Stored data
::::::::::

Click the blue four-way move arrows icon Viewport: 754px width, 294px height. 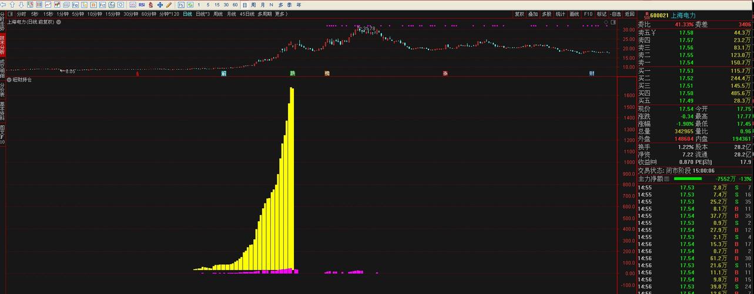click(x=160, y=5)
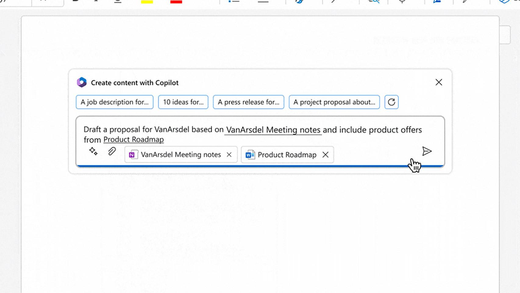Image resolution: width=520 pixels, height=293 pixels.
Task: Open the underlined Product Roadmap link in prompt
Action: pyautogui.click(x=134, y=139)
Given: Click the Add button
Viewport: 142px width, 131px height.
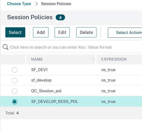Looking at the screenshot, I should click(41, 32).
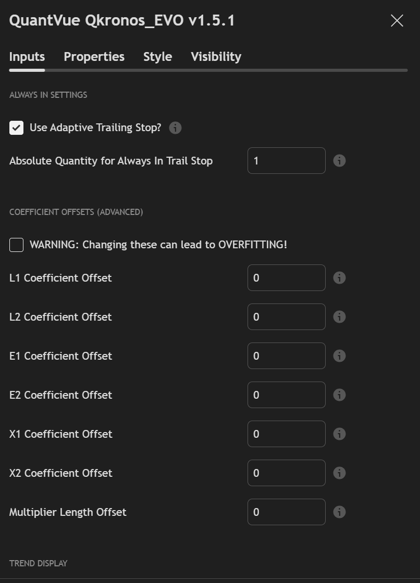Click info icon for Multiplier Length Offset
Screen dimensions: 420x583
click(339, 512)
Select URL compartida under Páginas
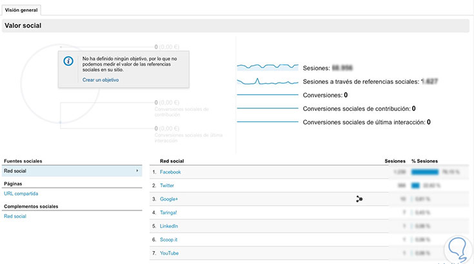The height and width of the screenshot is (264, 474). point(21,193)
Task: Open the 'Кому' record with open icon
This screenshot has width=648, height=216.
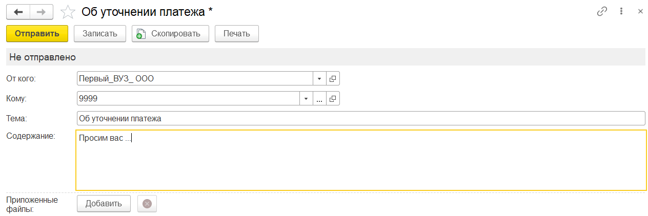Action: [333, 99]
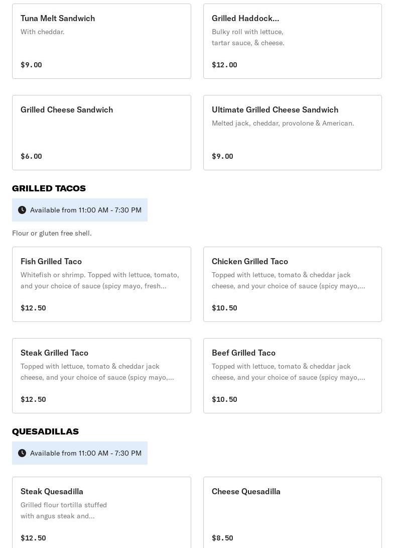This screenshot has width=394, height=548.
Task: Open the Grilled Cheese Sandwich card
Action: 101,133
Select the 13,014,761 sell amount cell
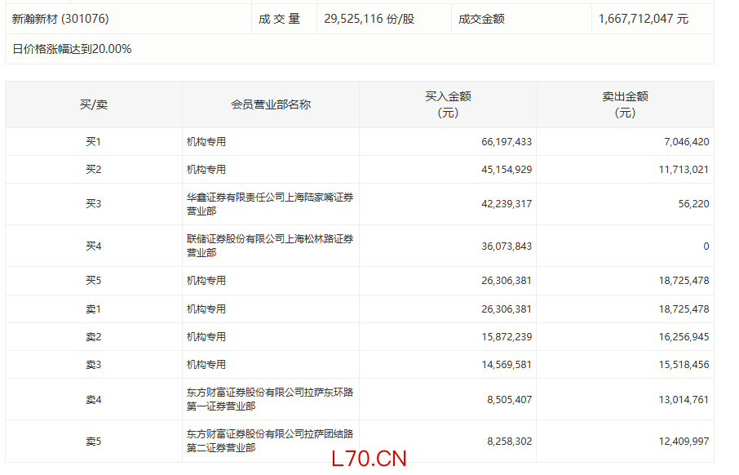 point(681,400)
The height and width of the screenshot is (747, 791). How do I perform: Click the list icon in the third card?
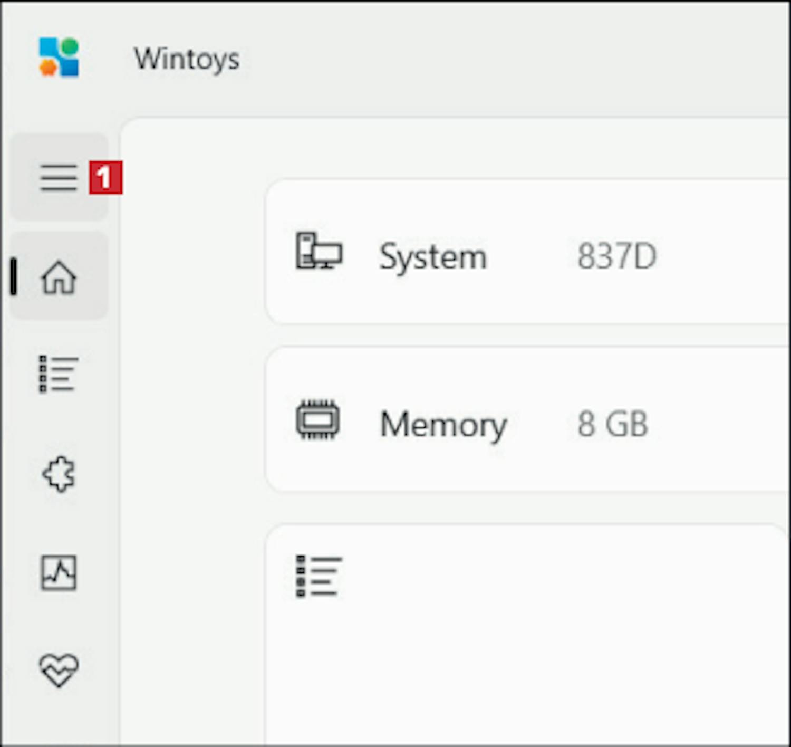point(319,576)
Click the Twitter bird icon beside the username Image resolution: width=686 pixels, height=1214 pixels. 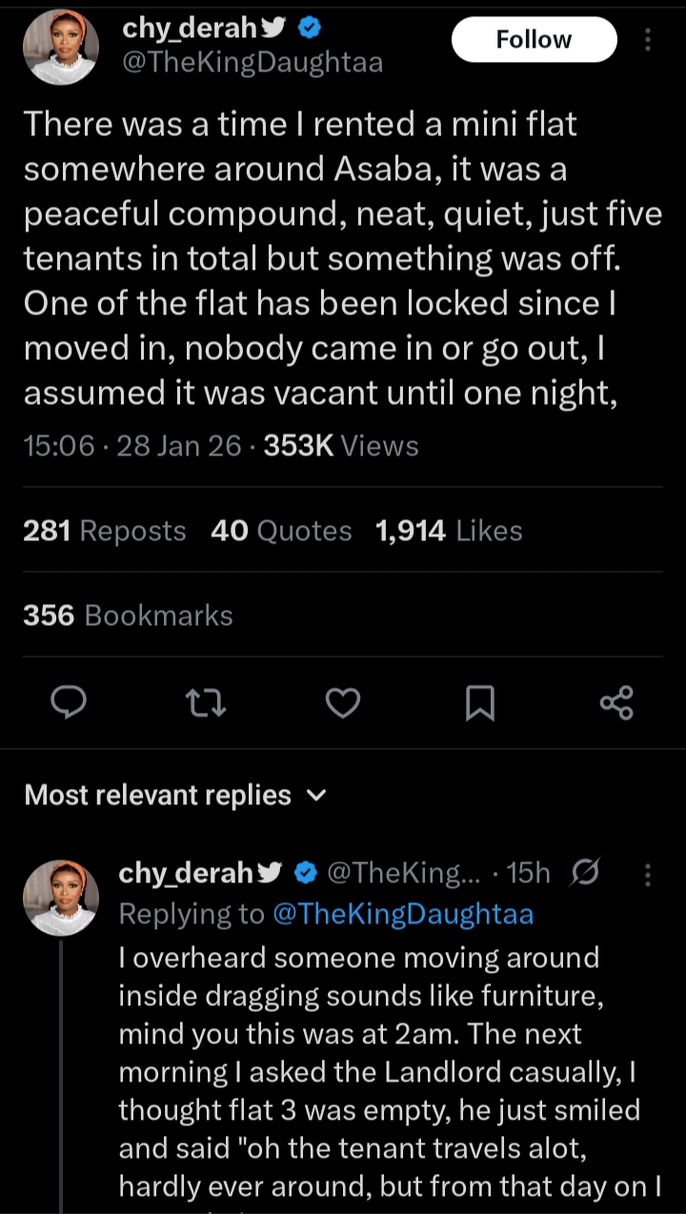(272, 29)
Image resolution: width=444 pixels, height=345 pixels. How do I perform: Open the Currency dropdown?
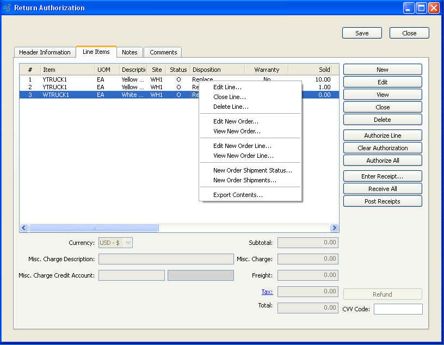click(115, 243)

::::::::::

> Your instructions
Because the copy must hold no pictures, return only the lines that run from the line containing "Image resolution: width=444" to the end of the data above, each exactly as it stands.

> Response below
Image resolution: width=444 pixels, height=345 pixels. How do I perform: Open the Currency dropdown?
click(115, 243)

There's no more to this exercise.